In each of my journals, I write multiple reminders to myself to remain vigilant in my recovery lest The Black return. I write about how The Black waits on the periphery of my awareness, every now and then sending out probes to search for a crack in my defenses to exploit. I remind myself how The Black preys on guilt or self-doubt or self-loathing, using its probes to find an opening to act as a springboard to growth.
I mention this because yesterday, and last night, I had an unwelcome visit from The Black.
I could feel its dark eyes upon me, could sense its cloying presence, could feel the dark tentacles which had reached out to seize the opportunity.
I began my defense with simplicity.
First, a mindful coffee.
I inhale the aroma as I pour it into my mug, detecting acidity. Within the mug, I watch the play of brown, the flow and swirl of the pouring coffee. I watch a cloud of lighter browns and tans form as I add my cream. I watch the play of the light reflecting off the surface of the coffee.
When I start to drink, I allow the warmth of the mug to warm my hands, and follow that warmth up my arms, across my shoulders and chest and up my neck. With the first sip, I notice how the aroma has subtly changed because of the added cream, has become less acidic. I allow the coffee to rest on my taste buds. The coffee itself has a silkiness to it with the cream acting as a pleasant counterbalance to the bitterness. Upon swallowing, I follow the warmth down my chest to my abdomen, feeling it spread across my torso.
I watch how the interior of the mug reappears as the volume of coffee slowly diminishes.
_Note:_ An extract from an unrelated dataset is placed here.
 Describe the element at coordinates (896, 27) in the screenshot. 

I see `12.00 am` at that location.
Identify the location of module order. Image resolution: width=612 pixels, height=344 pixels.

Now the light reflects within the interior of the mug casting shadows on the surface of the coffee. With each sip, the pattern of light slowly changes and the shadows slowly grow.
Throughout, I try to keep my attention on the experience of drinking the coffee. But my mind wanders and I can continue to feel the tendrils of Black. I now notice them without concern, I observe the tendrils, but I do not give them added substance, do not allow them a foothold.
I feel them retreat.
I turn now to a second tool, my writing. I begin by starting a tweet, then move to Facebook for the increased space then my blog. It’s a more personal issue and I want to explore it in my own way.
I allow the thoughts to flow into my fingers, looking for just the right word to express myself. But, from time to time, doubt creeps in, so I pause and allow myself to observe this doubt. I do not perceive the doubt as fact. I perceive it as just a thought and don’t judge it. I merely observe.
Then I return again to my writing, crafting phrases and sentences and paragraphs, feeling comfort in realizing that the sense of Black has retreated to the periphery once again.
At some point, The Black will make a larger effort, attack on a wider front trying to overwhelm me. Yesterday and today, it was a feint, an act of reconnoitering, a test. Today, my defenses held. What remains to be seen is if they will always hold. All I can do is what I write in my many journals – keep vigilant.